■ Work order
Pictures stay out of the output. Return exactly the lines below from the one with "The width and height of the screenshot is (306, 311)." down to the one with "This screenshot has height=764, width=1680.", both included, and nothing more.

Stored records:
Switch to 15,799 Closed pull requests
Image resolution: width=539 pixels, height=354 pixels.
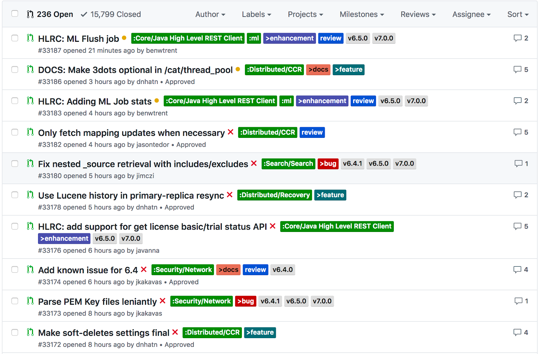click(x=111, y=14)
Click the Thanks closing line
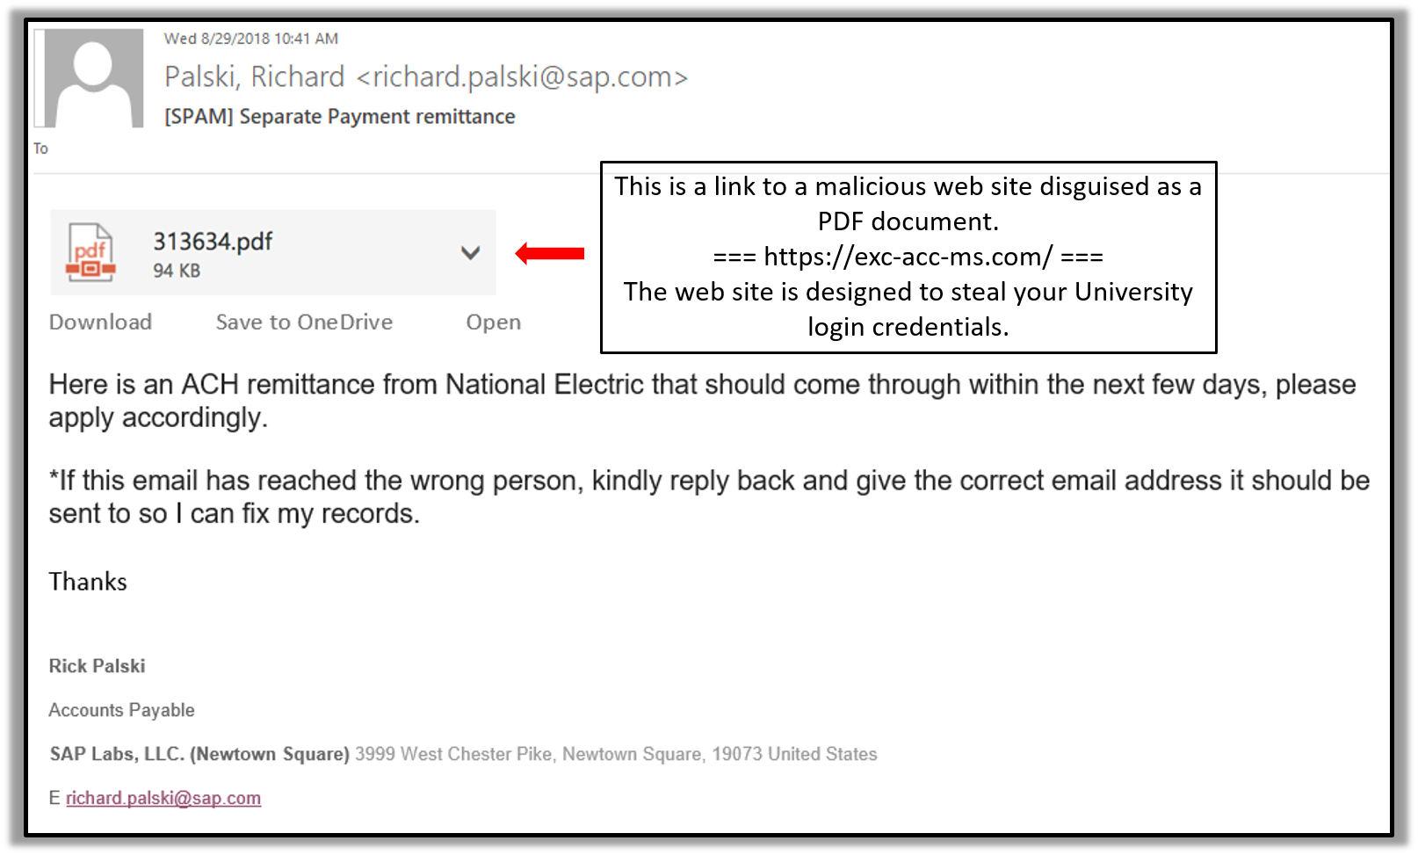This screenshot has height=855, width=1418. point(88,582)
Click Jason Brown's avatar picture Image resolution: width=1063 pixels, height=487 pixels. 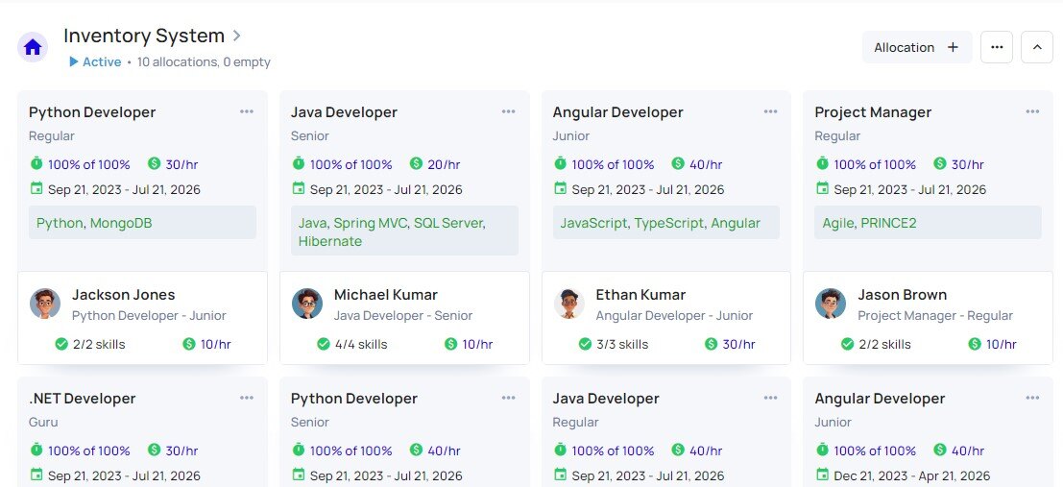pos(831,304)
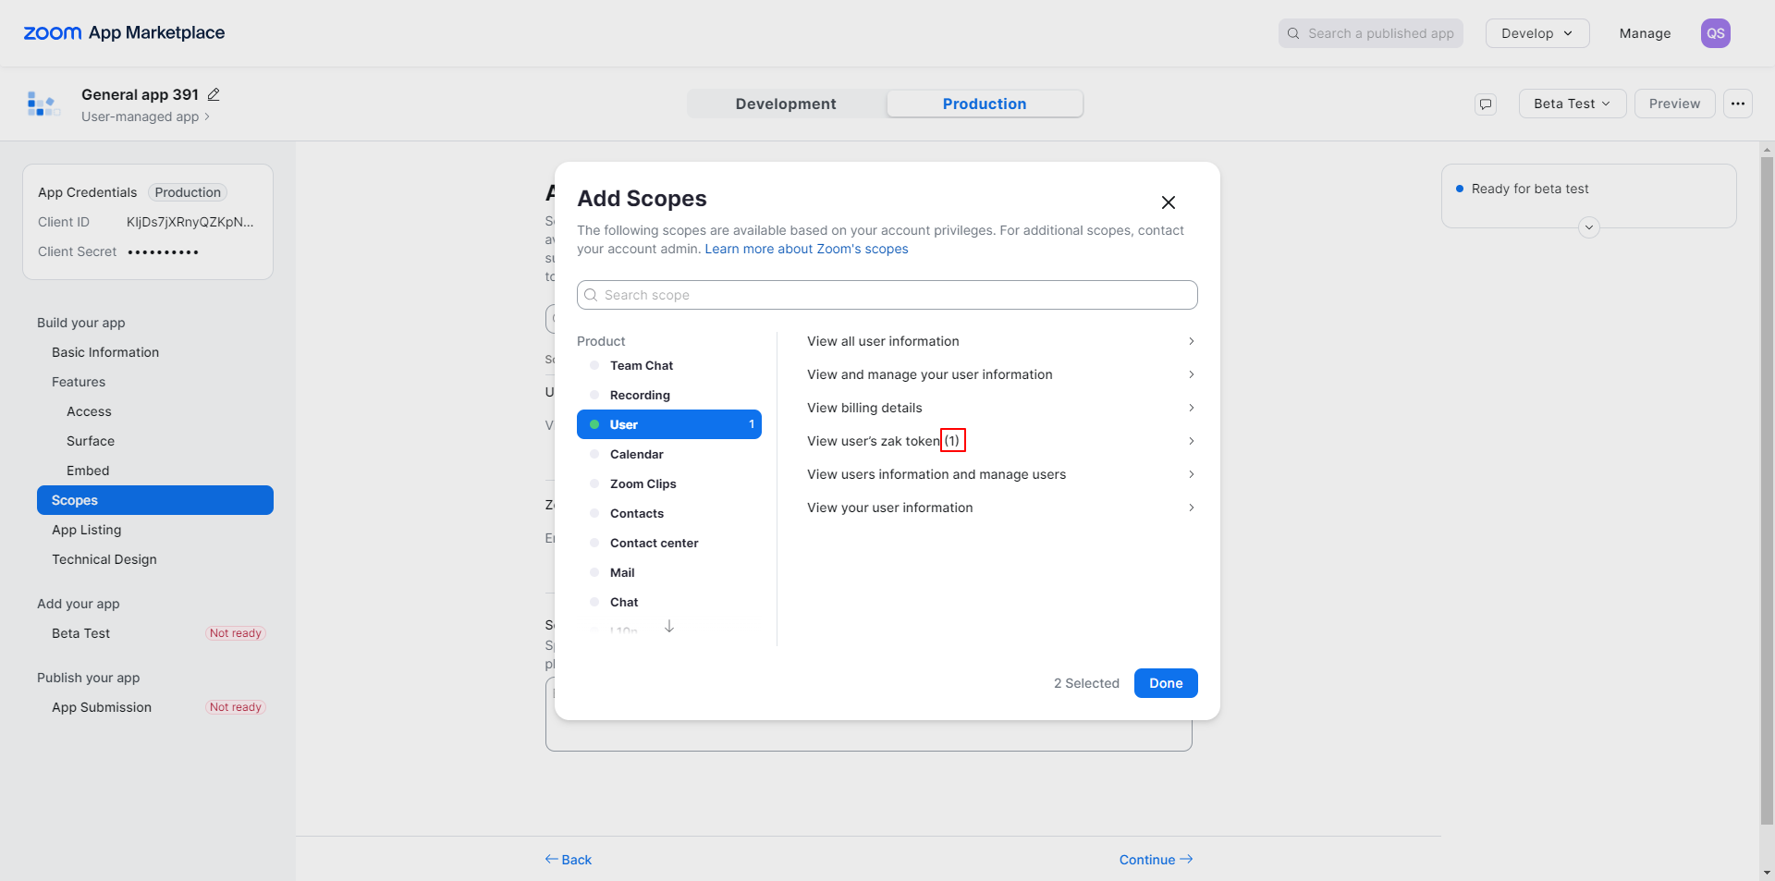Close the Add Scopes dialog
This screenshot has width=1775, height=881.
1169,202
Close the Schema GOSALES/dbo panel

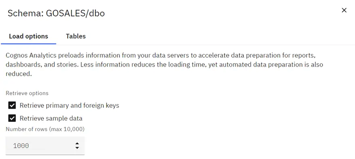coord(344,10)
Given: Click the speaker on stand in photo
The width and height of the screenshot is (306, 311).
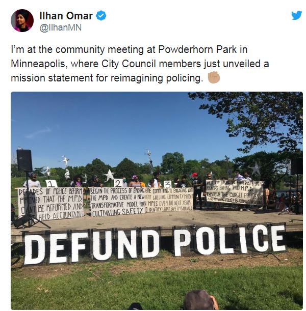Looking at the screenshot, I should [x=24, y=160].
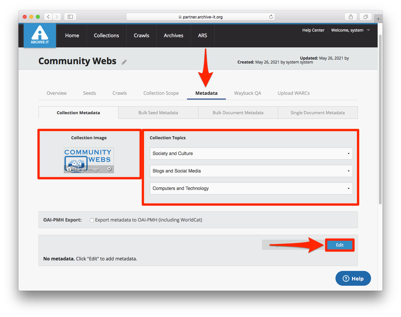The width and height of the screenshot is (401, 317).
Task: Open the Safari share icon
Action: coord(351,17)
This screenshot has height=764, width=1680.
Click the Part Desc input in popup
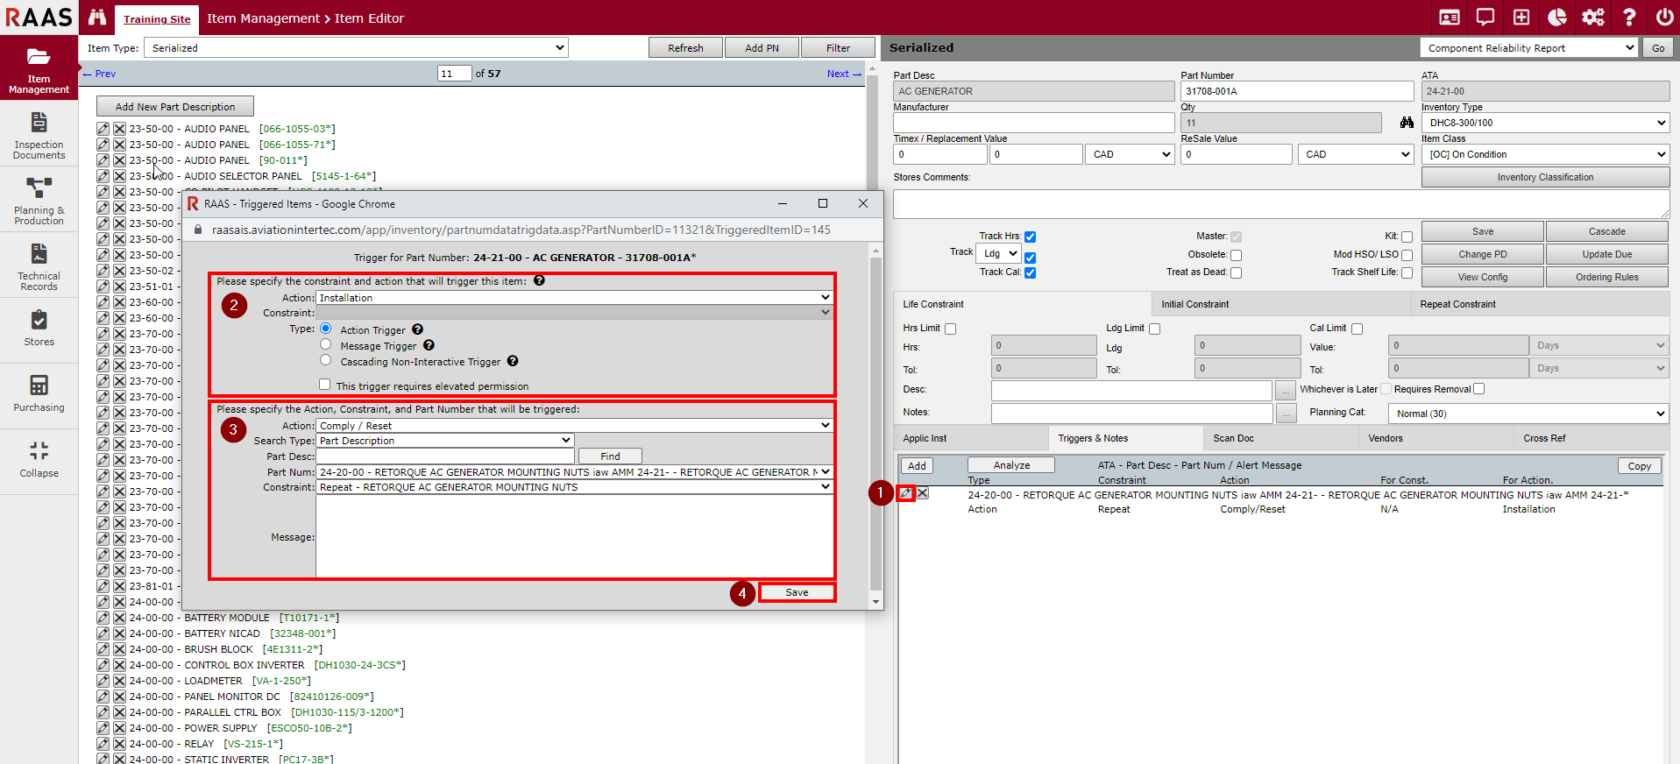click(x=445, y=456)
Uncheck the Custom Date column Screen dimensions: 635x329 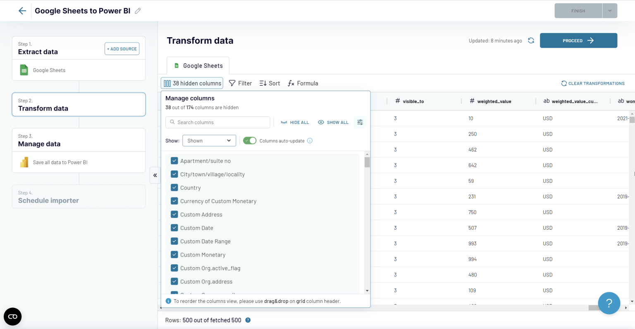coord(174,228)
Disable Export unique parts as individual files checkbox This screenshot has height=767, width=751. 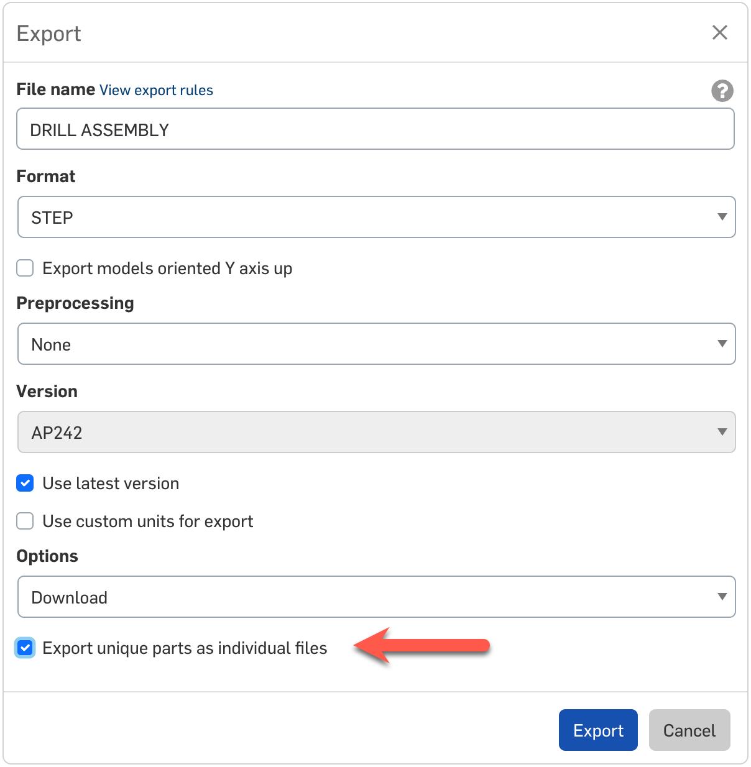tap(25, 648)

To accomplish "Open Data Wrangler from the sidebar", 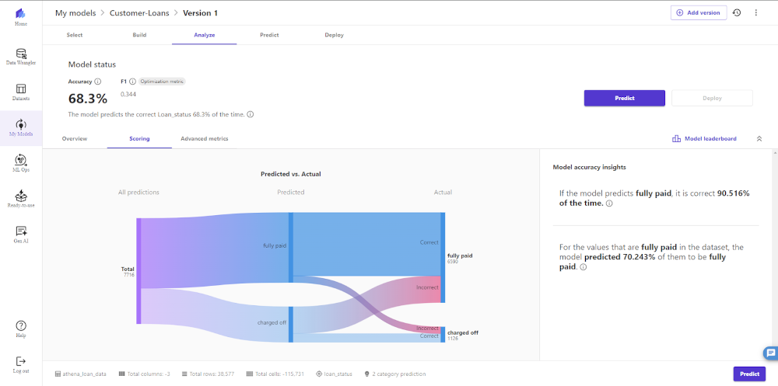I will point(21,55).
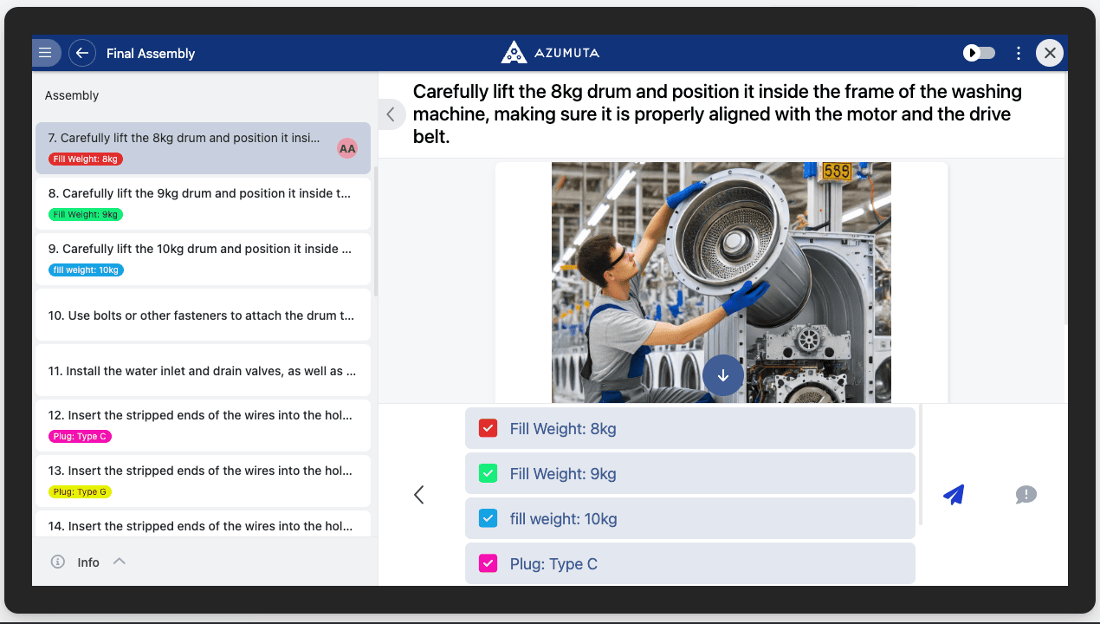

■ Solution to this task
The width and height of the screenshot is (306, 311).
Looking at the screenshot, I should [x=24, y=160].
The width and height of the screenshot is (401, 317).
Task: Open the Safari share icon
Action: coord(351,17)
This screenshot has height=764, width=1680.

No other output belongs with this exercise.